-- Start of DATA EXTRACT --

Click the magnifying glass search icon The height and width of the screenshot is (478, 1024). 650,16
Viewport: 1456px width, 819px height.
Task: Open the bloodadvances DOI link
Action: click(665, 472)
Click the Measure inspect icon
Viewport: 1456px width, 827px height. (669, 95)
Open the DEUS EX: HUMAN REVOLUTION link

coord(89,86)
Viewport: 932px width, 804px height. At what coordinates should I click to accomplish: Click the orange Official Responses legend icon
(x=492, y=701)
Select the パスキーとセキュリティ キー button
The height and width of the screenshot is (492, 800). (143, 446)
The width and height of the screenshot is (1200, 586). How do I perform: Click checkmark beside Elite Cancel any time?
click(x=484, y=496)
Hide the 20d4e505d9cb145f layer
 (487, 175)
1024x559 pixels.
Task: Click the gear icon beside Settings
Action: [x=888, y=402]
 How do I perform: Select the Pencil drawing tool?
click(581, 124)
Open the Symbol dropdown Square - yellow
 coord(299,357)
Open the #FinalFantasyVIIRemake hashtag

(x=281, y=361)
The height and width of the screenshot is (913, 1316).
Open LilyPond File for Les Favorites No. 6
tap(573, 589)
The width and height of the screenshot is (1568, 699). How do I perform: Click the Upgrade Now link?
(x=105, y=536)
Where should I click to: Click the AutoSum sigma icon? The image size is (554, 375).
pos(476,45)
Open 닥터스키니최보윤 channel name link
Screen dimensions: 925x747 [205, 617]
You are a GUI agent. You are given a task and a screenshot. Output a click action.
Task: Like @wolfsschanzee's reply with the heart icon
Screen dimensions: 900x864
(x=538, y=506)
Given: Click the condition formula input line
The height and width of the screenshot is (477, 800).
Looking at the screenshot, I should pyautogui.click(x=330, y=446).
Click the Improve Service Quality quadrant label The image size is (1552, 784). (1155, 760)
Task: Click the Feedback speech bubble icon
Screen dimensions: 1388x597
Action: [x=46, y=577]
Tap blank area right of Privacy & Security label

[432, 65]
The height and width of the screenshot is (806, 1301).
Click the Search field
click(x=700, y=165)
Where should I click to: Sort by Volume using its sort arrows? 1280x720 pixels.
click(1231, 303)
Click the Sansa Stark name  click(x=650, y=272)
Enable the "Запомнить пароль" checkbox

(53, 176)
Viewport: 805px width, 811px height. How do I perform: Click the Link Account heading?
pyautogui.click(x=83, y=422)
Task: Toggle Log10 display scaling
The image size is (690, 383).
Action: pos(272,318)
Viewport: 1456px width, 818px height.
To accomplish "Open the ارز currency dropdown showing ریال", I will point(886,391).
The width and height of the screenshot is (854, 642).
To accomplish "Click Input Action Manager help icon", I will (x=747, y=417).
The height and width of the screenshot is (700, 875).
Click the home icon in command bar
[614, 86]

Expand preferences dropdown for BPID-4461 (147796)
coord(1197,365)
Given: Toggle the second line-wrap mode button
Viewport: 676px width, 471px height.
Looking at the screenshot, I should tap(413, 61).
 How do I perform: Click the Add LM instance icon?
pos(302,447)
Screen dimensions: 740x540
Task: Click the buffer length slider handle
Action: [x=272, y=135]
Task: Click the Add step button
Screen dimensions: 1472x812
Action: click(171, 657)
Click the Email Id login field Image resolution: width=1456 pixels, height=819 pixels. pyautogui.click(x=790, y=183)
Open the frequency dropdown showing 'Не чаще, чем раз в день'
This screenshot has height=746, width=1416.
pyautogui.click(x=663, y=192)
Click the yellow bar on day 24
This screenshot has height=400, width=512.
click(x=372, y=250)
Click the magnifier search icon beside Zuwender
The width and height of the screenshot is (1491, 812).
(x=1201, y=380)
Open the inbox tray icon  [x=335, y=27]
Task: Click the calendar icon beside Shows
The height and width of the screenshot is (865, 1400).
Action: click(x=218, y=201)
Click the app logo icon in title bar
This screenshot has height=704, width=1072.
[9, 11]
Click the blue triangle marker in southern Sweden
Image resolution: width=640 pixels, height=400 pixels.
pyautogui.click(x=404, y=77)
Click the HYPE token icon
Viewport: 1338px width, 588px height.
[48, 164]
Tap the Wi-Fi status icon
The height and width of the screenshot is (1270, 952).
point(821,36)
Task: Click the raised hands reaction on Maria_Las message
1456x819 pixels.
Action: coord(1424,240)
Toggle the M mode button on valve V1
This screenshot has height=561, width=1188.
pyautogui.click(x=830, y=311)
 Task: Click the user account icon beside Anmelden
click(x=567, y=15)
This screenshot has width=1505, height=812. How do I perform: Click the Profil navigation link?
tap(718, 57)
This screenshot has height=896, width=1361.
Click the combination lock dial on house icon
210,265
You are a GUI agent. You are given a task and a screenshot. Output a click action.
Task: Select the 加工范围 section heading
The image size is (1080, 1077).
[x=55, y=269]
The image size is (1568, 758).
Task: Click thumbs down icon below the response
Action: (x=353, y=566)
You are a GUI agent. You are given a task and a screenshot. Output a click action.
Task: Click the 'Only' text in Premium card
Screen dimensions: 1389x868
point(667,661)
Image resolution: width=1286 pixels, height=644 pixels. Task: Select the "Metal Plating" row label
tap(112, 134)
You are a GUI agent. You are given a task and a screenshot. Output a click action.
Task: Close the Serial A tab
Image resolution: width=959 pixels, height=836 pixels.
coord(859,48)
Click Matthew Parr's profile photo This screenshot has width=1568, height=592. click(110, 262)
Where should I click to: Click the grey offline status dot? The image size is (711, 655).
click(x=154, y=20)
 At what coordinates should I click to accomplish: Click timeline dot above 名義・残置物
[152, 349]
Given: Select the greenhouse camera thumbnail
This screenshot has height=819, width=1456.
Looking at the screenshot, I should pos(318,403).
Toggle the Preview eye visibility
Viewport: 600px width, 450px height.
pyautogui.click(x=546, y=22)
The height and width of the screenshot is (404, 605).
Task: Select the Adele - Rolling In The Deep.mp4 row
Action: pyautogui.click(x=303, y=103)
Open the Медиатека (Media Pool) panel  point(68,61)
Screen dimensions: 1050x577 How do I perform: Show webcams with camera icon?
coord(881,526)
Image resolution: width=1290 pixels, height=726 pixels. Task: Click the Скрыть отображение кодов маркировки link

-- End of DATA EXTRACT --

| TASK DIRECTIONS |
Transcribe every line of the listing above verbatim.

| TASK SOLUTION |
Click the magnifying glass search icon The height and width of the screenshot is (478, 1024). 650,16
Viewport: 1456px width, 819px height.
Task: Open the bloodadvances DOI link
Action: click(665, 472)
Click the Measure inspect icon
Viewport: 1456px width, 827px height. (669, 95)
Open the DEUS EX: HUMAN REVOLUTION link

coord(89,86)
Viewport: 932px width, 804px height. At what coordinates should I click to accomplish: Click the orange Official Responses legend icon
(x=492, y=701)
Select the パスキーとセキュリティ キー button
The height and width of the screenshot is (492, 800). (143, 446)
The width and height of the screenshot is (1200, 586). How do I perform: Click checkmark beside Elite Cancel any time?
click(x=484, y=496)
Hide the 20d4e505d9cb145f layer
 (487, 175)
1024x559 pixels.
Task: Click the gear icon beside Settings
Action: [x=888, y=402]
 How do I perform: Select the Pencil drawing tool?
click(581, 124)
Open the Symbol dropdown Square - yellow
 coord(299,357)
Open the #FinalFantasyVIIRemake hashtag

(x=281, y=361)
The height and width of the screenshot is (913, 1316).
Open LilyPond File for Les Favorites No. 6
tap(573, 589)
The width and height of the screenshot is (1568, 699). How do I perform: Click the Upgrade Now link?
(x=105, y=536)
Where should I click to: Click the AutoSum sigma icon? The image size is (554, 375).
pos(476,45)
Open 닥터스키니최보윤 channel name link
Screen dimensions: 925x747 [205, 617]
You are a GUI agent. You are given a task and a screenshot. Output a click action.
Task: Like @wolfsschanzee's reply with the heart icon
Screen dimensions: 900x864
(x=538, y=506)
Given: Click the condition formula input line
The height and width of the screenshot is (477, 800).
Looking at the screenshot, I should pyautogui.click(x=330, y=446).
Click the Improve Service Quality quadrant label The image size is (1552, 784). (1155, 760)
Task: Click the Feedback speech bubble icon
Screen dimensions: 1388x597
Action: [x=46, y=577]
Tap blank area right of Privacy & Security label

[432, 65]
The height and width of the screenshot is (806, 1301).
Click the Search field
click(x=700, y=165)
Where should I click to: Sort by Volume using its sort arrows? 1280x720 pixels.
click(1231, 303)
Click the Sansa Stark name  click(x=650, y=272)
Enable the "Запомнить пароль" checkbox

(53, 176)
Viewport: 805px width, 811px height. How do I perform: Click the Link Account heading?
pyautogui.click(x=83, y=422)
Task: Toggle Log10 display scaling
The image size is (690, 383).
Action: pos(272,318)
Viewport: 1456px width, 818px height.
To accomplish "Open the ارز currency dropdown showing ریال", I will point(886,391).
The width and height of the screenshot is (854, 642).
To accomplish "Click Input Action Manager help icon", I will (x=747, y=417).
The height and width of the screenshot is (700, 875).
Click the home icon in command bar
[614, 86]

Expand preferences dropdown for BPID-4461 (147796)
coord(1197,365)
Given: Toggle the second line-wrap mode button
Viewport: 676px width, 471px height.
Looking at the screenshot, I should tap(413, 61).
 How do I perform: Click the Add LM instance icon?
pos(302,447)
Screen dimensions: 740x540
Task: Click the buffer length slider handle
Action: [x=272, y=135]
Task: Click the Add step button
Screen dimensions: 1472x812
Action: click(171, 657)
Click the Email Id login field Image resolution: width=1456 pixels, height=819 pixels. pyautogui.click(x=790, y=183)
Open the frequency dropdown showing 'Не чаще, чем раз в день'
This screenshot has height=746, width=1416.
pyautogui.click(x=663, y=192)
Click the yellow bar on day 24
This screenshot has height=400, width=512.
click(x=372, y=250)
Click the magnifier search icon beside Zuwender
The width and height of the screenshot is (1491, 812).
(x=1201, y=380)
Open the inbox tray icon  [x=335, y=27]
Task: Click the calendar icon beside Shows
The height and width of the screenshot is (865, 1400).
Action: click(x=218, y=201)
Click the app logo icon in title bar
This screenshot has height=704, width=1072.
[9, 11]
Click the blue triangle marker in southern Sweden
Image resolution: width=640 pixels, height=400 pixels.
pyautogui.click(x=404, y=77)
Click the HYPE token icon
Viewport: 1338px width, 588px height.
[48, 164]
Tap the Wi-Fi status icon
The height and width of the screenshot is (1270, 952).
point(821,36)
Task: Click the raised hands reaction on Maria_Las message
1456x819 pixels.
Action: coord(1424,240)
Toggle the M mode button on valve V1
This screenshot has height=561, width=1188.
pyautogui.click(x=830, y=311)
 Task: Click the user account icon beside Anmelden
click(x=567, y=15)
This screenshot has width=1505, height=812. How do I perform: Click the Profil navigation link?
tap(718, 57)
This screenshot has height=896, width=1361.
Click the combination lock dial on house icon
210,265
You are a GUI agent. You are given a task and a screenshot. Output a click action.
Task: Select the 加工范围 section heading
The image size is (1080, 1077).
[x=55, y=269]
The image size is (1568, 758).
Task: Click thumbs down icon below the response
Action: (x=353, y=566)
You are a GUI agent. You are given a task and a screenshot. Output a click action.
Task: Click the 'Only' text in Premium card
Screen dimensions: 1389x868
point(667,661)
Image resolution: width=1286 pixels, height=644 pixels. Task: Select the "Metal Plating" row label
tap(112, 134)
You are a GUI agent. You are given a task and a screenshot. Output a click action.
Task: Close the Serial A tab
Image resolution: width=959 pixels, height=836 pixels.
coord(859,48)
Click Matthew Parr's profile photo This screenshot has width=1568, height=592. click(110, 262)
Where should I click to: Click the grey offline status dot? The image size is (711, 655).
click(x=154, y=20)
 At what coordinates should I click to accomplish: Click timeline dot above 名義・残置物
[152, 349]
Given: Select the greenhouse camera thumbnail
This screenshot has height=819, width=1456.
Looking at the screenshot, I should pos(318,403).
Toggle the Preview eye visibility
Viewport: 600px width, 450px height.
pyautogui.click(x=546, y=22)
The height and width of the screenshot is (404, 605).
Task: Select the Adele - Rolling In The Deep.mp4 row
Action: pyautogui.click(x=303, y=103)
Open the Медиатека (Media Pool) panel  point(68,61)
Screen dimensions: 1050x577 How do I perform: Show webcams with camera icon?
coord(881,526)
Image resolution: width=1290 pixels, height=726 pixels. Task: Click the Скрыть отображение кодов маркировки link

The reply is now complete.